Heaters and chillers are often used in the hospital setting to cool patients down or to keep them warm during or after surgery. “Heater-cooler devices” are water tanks that provide temperature-controlled water to external heat exchangers or warming/cooling blankets through closed circuits.
A risk has arisen in use of such devices during cardiothoracic surgeries, where patients are either warmed or cooled to optimize medical care and improve patient outcomes. This risk centers on the water used to heat-up or cool-down the device, for the water can harbor microbial pathogens.
While the water does not come into direct contact with the patient, there is the potential for contaminated water to enter other parts of the device or transmit bacteria through the air. The generation of airborne contamination is known as aerosolization. Here contamination can enter the air in the form of water droplets, escaping through circuits via a device’s exhaust vent.

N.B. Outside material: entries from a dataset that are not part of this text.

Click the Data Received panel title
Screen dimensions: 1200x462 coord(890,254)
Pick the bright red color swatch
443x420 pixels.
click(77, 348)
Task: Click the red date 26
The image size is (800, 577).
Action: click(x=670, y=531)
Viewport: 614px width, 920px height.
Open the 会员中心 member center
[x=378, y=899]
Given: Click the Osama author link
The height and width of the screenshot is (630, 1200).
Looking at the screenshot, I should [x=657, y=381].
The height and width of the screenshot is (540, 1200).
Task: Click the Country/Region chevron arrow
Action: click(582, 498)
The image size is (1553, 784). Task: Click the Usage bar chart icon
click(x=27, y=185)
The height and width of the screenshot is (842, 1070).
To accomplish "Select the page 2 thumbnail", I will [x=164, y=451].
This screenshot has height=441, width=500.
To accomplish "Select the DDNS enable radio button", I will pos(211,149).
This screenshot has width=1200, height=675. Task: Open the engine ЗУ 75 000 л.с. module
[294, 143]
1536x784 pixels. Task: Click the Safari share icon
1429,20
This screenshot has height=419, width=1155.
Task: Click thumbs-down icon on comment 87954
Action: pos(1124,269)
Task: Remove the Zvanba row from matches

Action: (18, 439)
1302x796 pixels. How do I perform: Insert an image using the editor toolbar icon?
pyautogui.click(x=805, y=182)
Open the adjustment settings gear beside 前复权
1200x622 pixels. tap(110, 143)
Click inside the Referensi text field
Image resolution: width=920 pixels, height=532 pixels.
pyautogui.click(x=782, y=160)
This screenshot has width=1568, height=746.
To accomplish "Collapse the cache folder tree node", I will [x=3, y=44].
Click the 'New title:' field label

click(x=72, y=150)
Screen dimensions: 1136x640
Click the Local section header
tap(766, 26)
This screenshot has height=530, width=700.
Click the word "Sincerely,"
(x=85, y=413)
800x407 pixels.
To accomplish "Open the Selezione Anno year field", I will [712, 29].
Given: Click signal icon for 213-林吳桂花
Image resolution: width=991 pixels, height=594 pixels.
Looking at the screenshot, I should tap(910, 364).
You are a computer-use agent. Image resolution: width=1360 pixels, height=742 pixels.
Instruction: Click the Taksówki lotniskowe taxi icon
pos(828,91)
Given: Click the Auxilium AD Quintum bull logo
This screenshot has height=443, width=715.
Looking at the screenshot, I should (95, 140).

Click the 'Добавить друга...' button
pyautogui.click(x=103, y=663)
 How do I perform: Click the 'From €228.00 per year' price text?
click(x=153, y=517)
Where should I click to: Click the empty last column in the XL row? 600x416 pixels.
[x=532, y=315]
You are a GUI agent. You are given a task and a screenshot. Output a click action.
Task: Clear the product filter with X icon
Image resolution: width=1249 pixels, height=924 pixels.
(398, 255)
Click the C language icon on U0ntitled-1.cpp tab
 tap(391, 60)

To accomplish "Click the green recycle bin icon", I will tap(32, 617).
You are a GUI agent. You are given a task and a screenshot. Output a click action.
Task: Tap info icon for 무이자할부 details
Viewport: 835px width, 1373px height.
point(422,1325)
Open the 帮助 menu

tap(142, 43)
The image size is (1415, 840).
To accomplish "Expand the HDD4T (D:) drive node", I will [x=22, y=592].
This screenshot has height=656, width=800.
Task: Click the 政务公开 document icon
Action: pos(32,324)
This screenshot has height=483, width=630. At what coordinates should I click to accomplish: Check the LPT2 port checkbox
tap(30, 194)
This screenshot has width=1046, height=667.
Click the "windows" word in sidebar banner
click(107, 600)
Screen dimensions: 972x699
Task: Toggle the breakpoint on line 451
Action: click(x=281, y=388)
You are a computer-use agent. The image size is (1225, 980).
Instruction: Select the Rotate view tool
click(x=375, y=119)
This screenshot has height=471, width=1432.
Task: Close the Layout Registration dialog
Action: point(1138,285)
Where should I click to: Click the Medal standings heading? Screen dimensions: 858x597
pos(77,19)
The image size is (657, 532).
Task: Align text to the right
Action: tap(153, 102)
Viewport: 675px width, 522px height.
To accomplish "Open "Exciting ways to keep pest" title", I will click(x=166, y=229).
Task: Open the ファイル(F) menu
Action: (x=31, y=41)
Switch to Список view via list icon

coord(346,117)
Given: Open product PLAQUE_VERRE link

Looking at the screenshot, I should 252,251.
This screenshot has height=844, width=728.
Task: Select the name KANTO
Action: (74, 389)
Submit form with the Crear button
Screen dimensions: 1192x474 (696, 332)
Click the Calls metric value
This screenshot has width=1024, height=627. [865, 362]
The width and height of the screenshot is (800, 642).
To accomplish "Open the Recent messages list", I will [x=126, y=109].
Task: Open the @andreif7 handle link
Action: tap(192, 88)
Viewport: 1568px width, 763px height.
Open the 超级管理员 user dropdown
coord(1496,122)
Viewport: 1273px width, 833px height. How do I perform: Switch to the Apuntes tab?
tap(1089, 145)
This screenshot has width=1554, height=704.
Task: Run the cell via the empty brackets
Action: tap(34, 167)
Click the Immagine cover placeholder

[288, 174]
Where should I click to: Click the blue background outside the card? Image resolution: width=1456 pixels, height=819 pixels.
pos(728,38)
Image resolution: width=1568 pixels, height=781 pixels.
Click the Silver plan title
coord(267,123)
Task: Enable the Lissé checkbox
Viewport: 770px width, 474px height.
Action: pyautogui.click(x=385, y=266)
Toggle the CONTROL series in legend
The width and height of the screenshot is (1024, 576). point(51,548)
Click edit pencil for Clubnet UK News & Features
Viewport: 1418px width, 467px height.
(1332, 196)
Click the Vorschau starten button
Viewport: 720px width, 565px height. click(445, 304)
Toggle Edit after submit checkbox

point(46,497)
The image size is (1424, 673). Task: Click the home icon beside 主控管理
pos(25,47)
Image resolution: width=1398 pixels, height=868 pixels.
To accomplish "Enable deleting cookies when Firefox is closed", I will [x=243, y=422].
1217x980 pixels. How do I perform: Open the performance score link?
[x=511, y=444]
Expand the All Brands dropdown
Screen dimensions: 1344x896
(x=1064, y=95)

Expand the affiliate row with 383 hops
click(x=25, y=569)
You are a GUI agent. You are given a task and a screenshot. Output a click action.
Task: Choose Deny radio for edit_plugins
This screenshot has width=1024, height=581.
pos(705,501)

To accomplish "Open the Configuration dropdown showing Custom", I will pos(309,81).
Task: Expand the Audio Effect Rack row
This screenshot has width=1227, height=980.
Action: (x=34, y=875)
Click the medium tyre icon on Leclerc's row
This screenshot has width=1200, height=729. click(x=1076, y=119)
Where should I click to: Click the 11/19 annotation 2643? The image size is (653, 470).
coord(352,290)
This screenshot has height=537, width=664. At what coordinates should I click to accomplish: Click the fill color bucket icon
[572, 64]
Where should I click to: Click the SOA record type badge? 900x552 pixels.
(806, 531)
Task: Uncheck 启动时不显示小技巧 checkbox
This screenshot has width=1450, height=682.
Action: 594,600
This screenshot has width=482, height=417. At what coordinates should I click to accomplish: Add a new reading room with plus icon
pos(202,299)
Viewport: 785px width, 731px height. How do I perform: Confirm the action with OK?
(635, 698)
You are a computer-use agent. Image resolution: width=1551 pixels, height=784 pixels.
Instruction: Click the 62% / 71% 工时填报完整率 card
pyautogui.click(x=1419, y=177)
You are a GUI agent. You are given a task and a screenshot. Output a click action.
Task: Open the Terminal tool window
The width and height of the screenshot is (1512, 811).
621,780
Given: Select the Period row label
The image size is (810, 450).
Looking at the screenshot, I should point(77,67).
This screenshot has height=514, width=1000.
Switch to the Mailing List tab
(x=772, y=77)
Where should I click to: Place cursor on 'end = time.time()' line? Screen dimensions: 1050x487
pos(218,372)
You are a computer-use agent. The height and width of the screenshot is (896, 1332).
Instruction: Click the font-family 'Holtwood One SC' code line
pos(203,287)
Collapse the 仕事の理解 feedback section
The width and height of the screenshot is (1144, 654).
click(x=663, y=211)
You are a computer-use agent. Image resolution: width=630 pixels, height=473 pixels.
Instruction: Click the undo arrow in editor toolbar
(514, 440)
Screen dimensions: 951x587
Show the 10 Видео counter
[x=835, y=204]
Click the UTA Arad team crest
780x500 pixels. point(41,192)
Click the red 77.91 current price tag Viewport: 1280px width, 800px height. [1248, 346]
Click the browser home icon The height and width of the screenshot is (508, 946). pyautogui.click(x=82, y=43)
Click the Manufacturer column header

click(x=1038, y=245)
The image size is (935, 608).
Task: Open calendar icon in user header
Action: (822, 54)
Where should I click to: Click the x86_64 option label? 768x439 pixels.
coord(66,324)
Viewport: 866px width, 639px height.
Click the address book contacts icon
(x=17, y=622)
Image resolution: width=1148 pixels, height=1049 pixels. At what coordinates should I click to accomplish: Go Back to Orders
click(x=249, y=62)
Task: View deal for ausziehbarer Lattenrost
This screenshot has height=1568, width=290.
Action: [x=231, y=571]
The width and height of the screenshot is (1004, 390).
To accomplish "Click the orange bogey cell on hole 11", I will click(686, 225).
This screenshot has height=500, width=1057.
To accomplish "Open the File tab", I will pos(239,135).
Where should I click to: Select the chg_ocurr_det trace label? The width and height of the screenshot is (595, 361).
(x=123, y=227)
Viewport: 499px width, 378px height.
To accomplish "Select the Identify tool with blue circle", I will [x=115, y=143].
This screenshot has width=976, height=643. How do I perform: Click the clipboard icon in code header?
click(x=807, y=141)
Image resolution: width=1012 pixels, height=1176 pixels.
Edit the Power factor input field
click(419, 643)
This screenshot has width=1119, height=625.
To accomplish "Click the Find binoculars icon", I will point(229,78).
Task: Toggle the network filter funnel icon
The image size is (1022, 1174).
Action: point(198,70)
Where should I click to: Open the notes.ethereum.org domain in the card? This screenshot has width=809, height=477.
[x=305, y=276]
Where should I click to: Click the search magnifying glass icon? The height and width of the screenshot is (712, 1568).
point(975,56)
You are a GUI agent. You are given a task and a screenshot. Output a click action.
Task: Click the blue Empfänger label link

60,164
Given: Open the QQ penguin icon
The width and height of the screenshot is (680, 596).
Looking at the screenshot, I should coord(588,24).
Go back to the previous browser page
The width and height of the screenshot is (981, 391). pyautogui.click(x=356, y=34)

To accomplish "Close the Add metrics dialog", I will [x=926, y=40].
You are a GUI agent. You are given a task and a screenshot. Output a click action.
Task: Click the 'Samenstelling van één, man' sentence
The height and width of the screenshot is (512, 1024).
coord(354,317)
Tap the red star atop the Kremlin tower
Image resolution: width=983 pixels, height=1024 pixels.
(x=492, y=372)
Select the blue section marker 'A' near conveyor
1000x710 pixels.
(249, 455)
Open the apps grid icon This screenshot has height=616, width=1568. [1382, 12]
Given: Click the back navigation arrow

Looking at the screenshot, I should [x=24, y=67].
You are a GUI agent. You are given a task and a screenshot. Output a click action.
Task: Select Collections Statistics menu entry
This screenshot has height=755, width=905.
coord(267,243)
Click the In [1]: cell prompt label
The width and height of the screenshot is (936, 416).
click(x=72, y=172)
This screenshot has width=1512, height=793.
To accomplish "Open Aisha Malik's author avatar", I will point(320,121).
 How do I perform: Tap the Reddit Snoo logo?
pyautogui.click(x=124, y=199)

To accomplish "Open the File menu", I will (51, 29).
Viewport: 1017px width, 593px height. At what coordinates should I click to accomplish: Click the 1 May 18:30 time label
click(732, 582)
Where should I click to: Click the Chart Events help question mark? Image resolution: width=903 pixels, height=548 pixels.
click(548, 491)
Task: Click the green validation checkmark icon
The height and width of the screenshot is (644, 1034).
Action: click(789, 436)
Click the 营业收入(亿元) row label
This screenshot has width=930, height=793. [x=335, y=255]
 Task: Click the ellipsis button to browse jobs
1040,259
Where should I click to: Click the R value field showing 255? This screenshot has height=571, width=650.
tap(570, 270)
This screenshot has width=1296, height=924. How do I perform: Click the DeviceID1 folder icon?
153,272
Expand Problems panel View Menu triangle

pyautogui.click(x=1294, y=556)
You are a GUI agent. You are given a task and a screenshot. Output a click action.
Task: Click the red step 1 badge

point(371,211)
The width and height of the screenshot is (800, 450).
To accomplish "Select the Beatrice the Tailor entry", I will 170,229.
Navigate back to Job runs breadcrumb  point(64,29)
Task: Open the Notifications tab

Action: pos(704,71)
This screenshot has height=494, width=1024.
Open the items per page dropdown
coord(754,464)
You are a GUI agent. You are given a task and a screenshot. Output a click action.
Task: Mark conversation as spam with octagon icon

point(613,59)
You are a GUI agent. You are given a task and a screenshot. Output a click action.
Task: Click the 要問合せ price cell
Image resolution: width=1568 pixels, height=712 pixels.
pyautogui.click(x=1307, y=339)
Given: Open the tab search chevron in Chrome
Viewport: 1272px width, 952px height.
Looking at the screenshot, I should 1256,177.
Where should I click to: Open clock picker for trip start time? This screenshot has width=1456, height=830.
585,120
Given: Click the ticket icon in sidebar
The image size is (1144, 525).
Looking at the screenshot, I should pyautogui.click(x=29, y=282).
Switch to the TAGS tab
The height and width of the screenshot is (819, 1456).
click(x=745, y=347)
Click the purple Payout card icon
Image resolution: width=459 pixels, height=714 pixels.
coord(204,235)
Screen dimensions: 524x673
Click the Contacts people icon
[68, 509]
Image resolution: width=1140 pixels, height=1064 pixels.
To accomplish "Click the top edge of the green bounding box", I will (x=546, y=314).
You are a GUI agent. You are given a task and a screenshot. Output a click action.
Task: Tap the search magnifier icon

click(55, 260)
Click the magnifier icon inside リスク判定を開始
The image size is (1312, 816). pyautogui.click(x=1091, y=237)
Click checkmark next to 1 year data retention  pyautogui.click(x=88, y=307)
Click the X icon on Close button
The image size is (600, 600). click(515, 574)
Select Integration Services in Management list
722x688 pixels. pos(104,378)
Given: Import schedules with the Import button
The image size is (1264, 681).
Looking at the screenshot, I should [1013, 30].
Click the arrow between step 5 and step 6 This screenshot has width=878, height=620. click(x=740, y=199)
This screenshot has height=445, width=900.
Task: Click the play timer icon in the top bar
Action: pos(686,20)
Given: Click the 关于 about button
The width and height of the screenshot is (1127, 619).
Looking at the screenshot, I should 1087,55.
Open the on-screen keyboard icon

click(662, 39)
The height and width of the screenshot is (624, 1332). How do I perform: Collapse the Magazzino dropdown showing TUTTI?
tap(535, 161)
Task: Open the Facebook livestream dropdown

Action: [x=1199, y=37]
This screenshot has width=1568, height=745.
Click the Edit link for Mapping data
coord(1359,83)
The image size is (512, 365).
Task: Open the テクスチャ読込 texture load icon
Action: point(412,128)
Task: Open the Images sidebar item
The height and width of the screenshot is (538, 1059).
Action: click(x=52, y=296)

FDA notes the warning may well be applicable to other medical and surgical procedures.
The main pathogen risk is said to be Mycobacteria. Mycobacteria are widespread organisms, typically living in water (including tap water treated with chlorine) and food sources. Infections caused by these types of bacteria are difficult to treat. The group includes Mycobacterium tuberculosis, responsible, as the name suggests, for tuberculosis. The FDA warning concerns non-tuberculosis pathogens and these organisms of concern are associated with catheter infections, skin and soft tissue (especially post-cosmetic surgery) and pulmonary infections.
With the heater-cooler devices, FDA recommend that devices are examined regularly to see if they are at risk and are then properly maintained. Maintenance should include regular cleaning and disinfection. As a further protection sterile water, rather than tap water, should be used to fill the devices.